Hi, @kimchi19 I’m sorry for just responding now. I must have missed your post. I have had PTS since February 2017. After a couple of months of trying to diagnose what I had my doctor referred me to an orthopedic nerve surgeon. I had an MRI done of my neck and an EMG. The surgeon assured me that I needed ACDF surgery (cervical fusion) so I agreed to the surgery. Unfortunately, the surgery didn’t help my condition – nerve pain in my right arm and hand. Even worse, two weeks after my surgery I developed the same nerve pain in my left hand. Fortunately, the pain is not nearly as bad as in my right hand, but it is something I live without. 🙂
A week after my surgery I saw the doctor for a follow up appointment and I told him my pain was getting worse. He put me back in the hospital where I had more MRIs and tests. The doctors, a neurologist included, couldn’t find what was causing my pain.
About 6 weeks later I saw two neurologists and the second one performed an EMG and concluded that I likely had PTS. A more recent visit to another neurologist confirmed that I had PTS. I was told that mine is unusual in that the pain doesn’t usually last this long.

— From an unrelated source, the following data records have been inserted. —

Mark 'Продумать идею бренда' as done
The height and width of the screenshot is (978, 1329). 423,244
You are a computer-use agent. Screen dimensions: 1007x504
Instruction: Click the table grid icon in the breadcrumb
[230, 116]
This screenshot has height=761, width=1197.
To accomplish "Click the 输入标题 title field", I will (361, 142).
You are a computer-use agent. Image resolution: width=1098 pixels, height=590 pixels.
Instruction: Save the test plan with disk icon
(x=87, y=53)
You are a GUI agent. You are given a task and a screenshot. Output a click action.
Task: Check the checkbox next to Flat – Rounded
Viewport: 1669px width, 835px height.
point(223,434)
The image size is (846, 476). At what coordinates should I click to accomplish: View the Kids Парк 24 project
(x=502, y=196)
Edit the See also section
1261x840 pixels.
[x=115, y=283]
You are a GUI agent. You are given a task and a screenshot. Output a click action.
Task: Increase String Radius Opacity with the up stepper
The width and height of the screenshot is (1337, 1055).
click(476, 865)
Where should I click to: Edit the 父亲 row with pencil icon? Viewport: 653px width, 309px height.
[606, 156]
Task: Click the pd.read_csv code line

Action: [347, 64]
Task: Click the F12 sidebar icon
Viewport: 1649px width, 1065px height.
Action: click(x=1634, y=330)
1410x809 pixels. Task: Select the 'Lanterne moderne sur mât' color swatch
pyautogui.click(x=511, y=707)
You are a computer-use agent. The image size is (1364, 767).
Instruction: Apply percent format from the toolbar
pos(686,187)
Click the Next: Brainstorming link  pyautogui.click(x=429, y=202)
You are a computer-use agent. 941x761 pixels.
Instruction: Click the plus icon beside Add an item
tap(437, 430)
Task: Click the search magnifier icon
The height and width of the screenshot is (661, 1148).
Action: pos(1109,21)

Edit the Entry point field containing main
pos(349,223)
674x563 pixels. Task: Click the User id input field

Anyone who has PTS will tell you that this condition requires a lot of PATIENCE. I have tried many remedies, but I only get some relief from pain meds, compression gloves, ice, and heat. In the past 6 months I have had some improvement with the use of my right hand and arm, but I am still very limited with what I can do. More than anything, though, is the constant nerve pain that I experience on a daily basis. That has been difficult to live with.
I hope you get better very soon. Just know that you are not alone. There are lots of kind people who are here to help you!